Exercise prompt — Report every line of the listing below in which the string "Open" appears.

Material provided —
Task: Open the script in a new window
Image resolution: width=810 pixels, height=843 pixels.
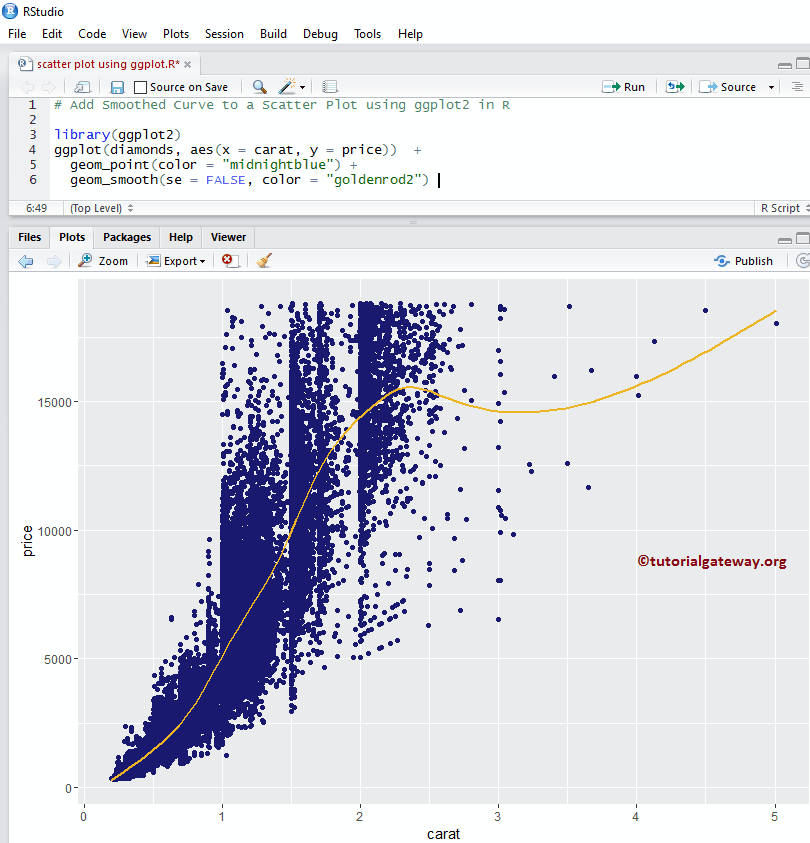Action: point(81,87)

* * *

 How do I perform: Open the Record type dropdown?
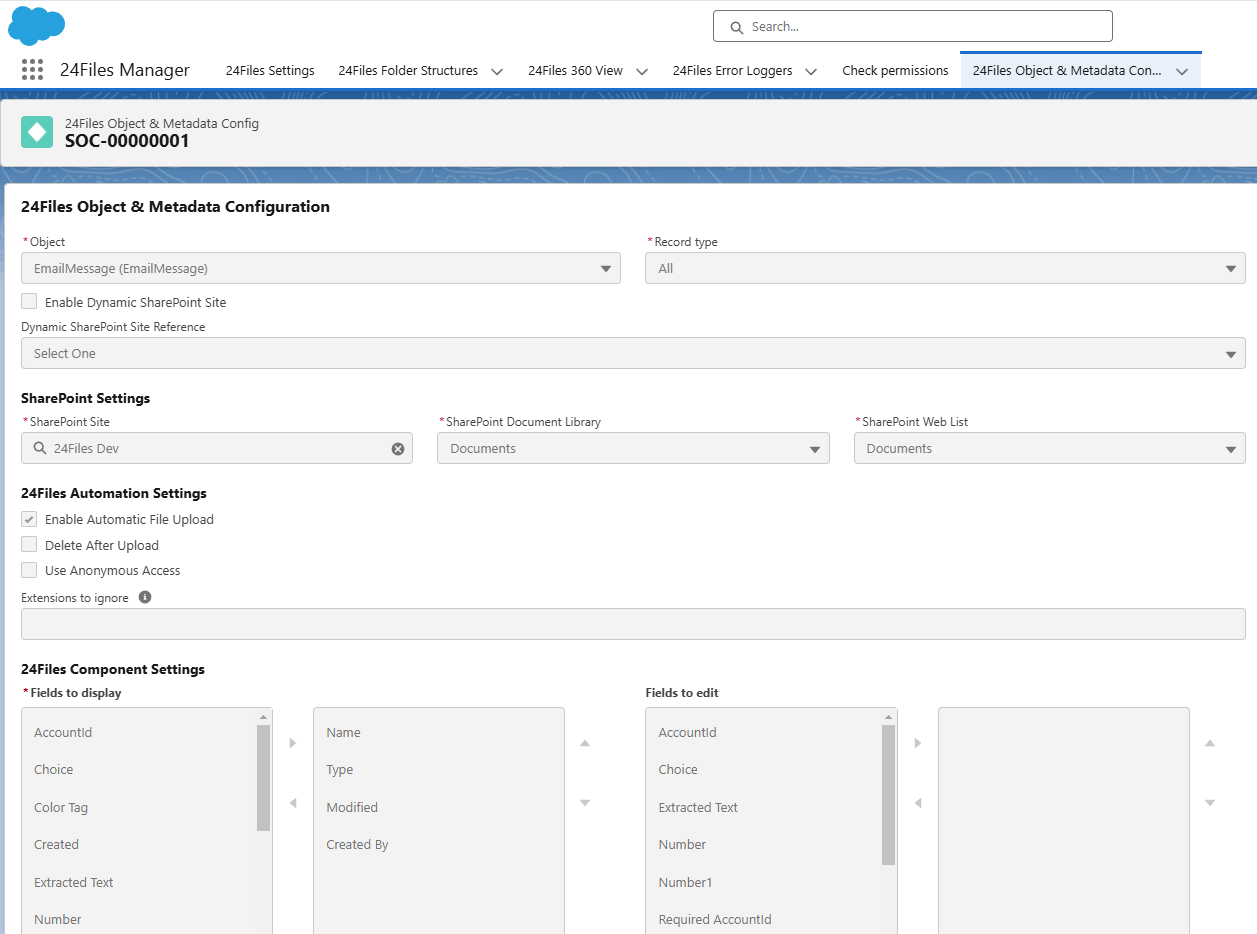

* * *

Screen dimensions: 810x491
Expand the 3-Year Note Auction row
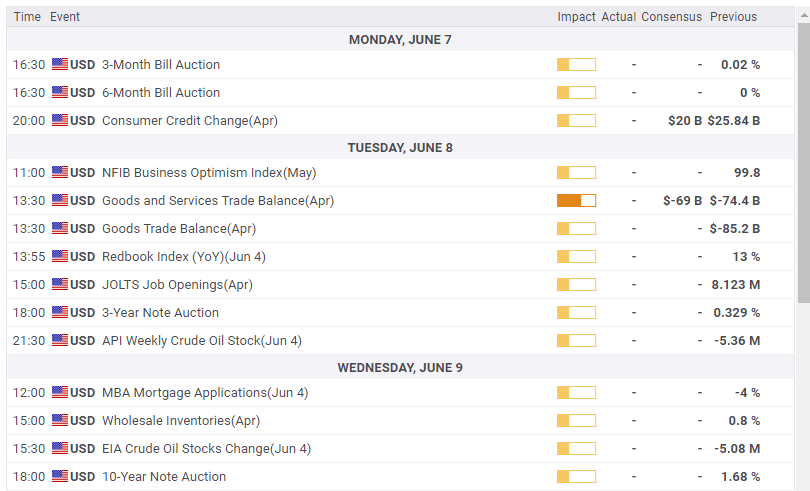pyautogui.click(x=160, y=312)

Solution —
Task: Open the script in a new window
 How do I perform: Open the Record type dropdown?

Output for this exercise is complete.